WHAT THE TASK ASKS. Extract every line between the one with "Open Compare Another Drive" and the end of the entries, both included, word for word and free of pictures.
** SUPPLIED DATA follows **
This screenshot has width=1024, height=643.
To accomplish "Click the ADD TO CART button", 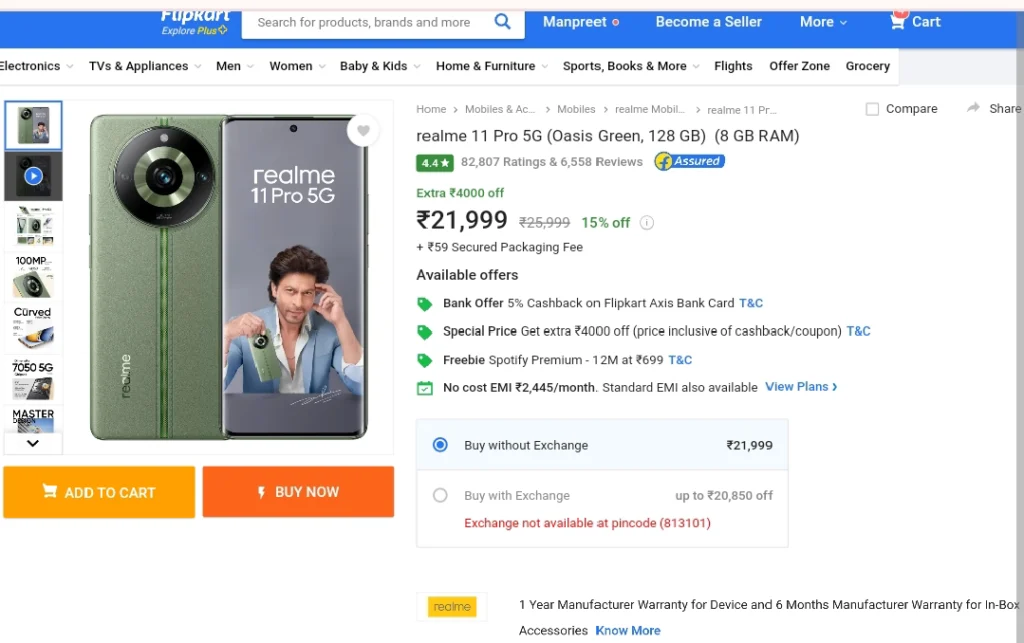I will (99, 492).
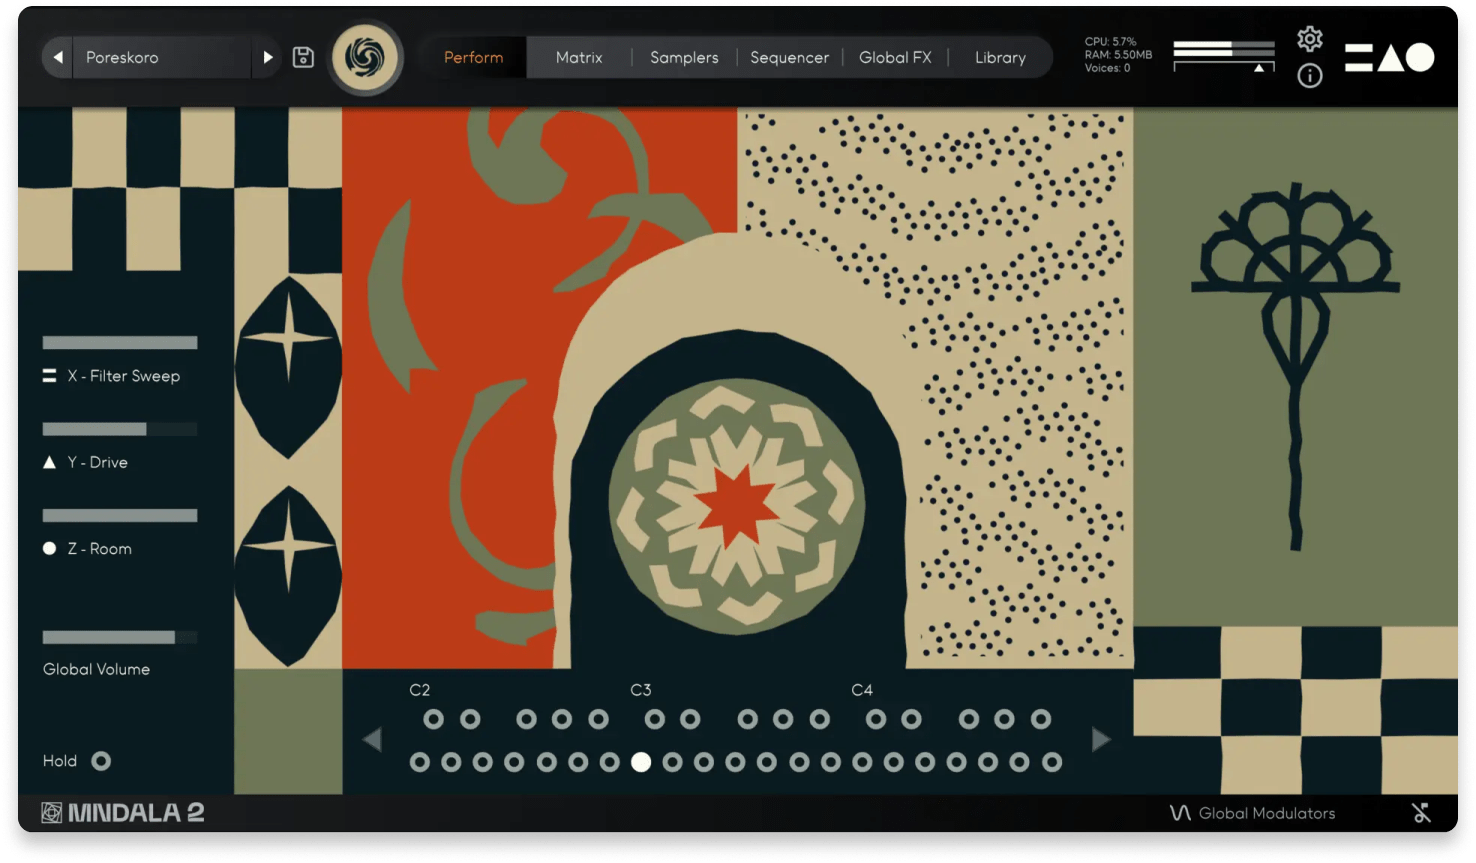Toggle the Hold button
Viewport: 1476px width, 863px height.
tap(101, 761)
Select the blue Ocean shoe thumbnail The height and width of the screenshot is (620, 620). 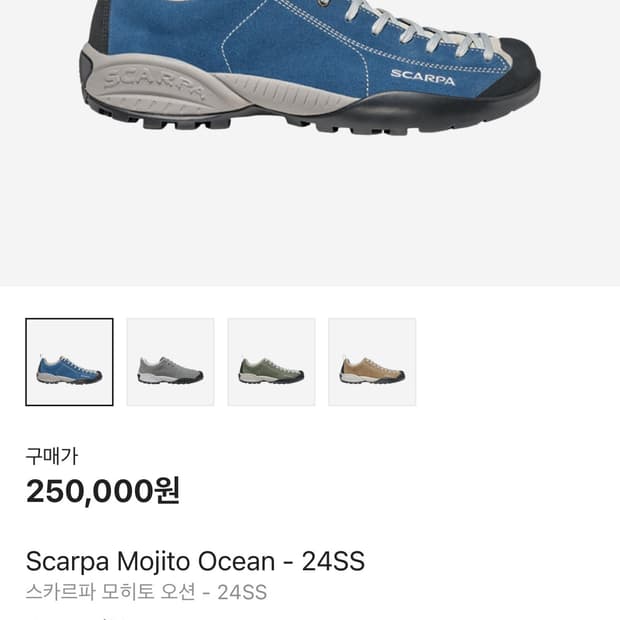[x=69, y=362]
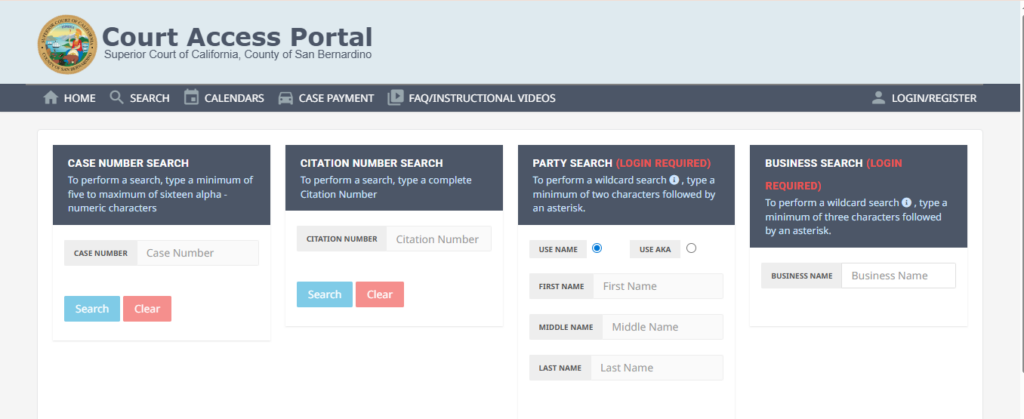Click the Login/Register user icon
Viewport: 1024px width, 419px height.
(878, 98)
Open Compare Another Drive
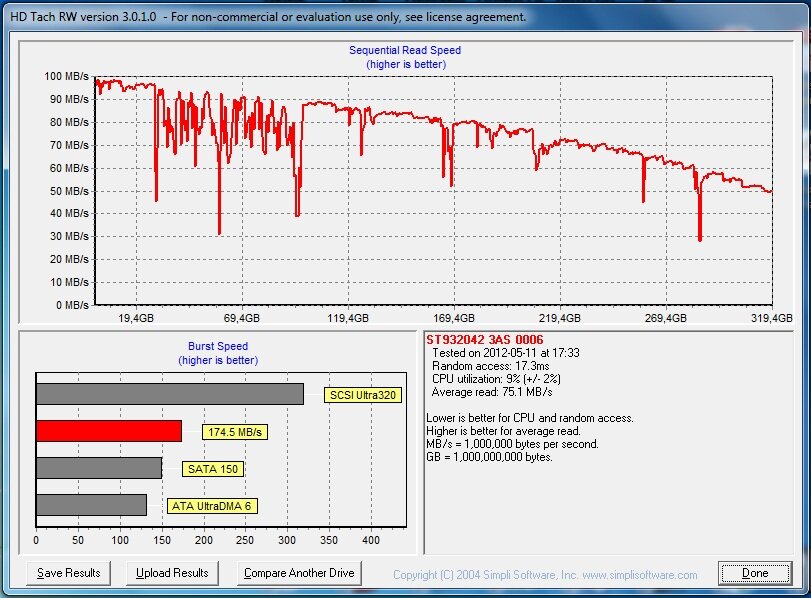Screen dimensions: 811x598 point(300,573)
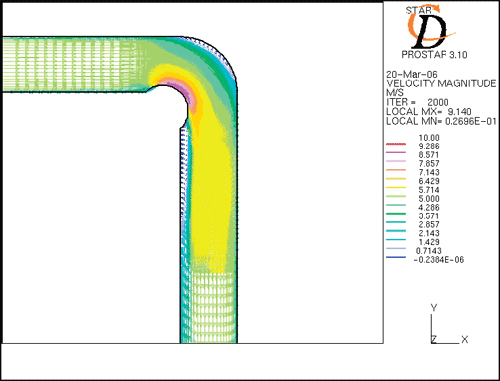Screen dimensions: 500x381
Task: Click the inlet vector mesh in horizontal pipe
Action: [x=68, y=63]
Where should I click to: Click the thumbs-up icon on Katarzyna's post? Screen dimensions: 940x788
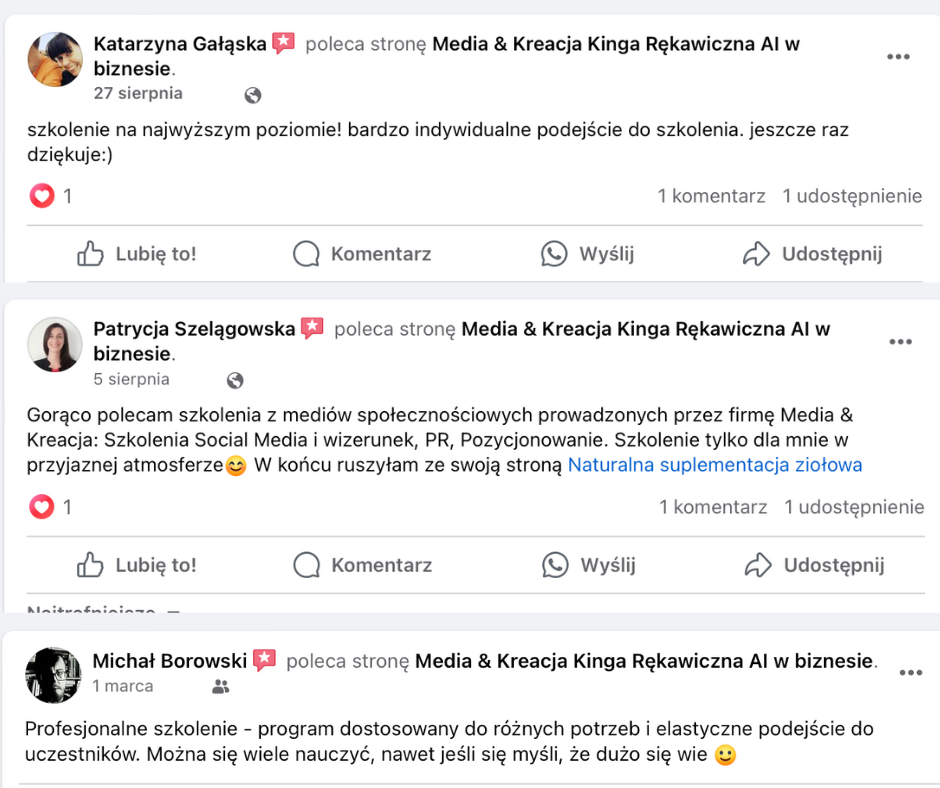point(91,254)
** End of SUPPLIED DATA **
RESPONSE TO THIS EXERCISE.
Open Compare Another Drive
Screen dimensions: 811x598 point(300,573)
Screen dimensions: 500x381
Task: Click the inlet vector mesh in horizontal pipe
Action: [x=68, y=63]
Where should I click to: Click the thumbs-up icon on Katarzyna's post? Screen dimensions: 940x788
point(91,254)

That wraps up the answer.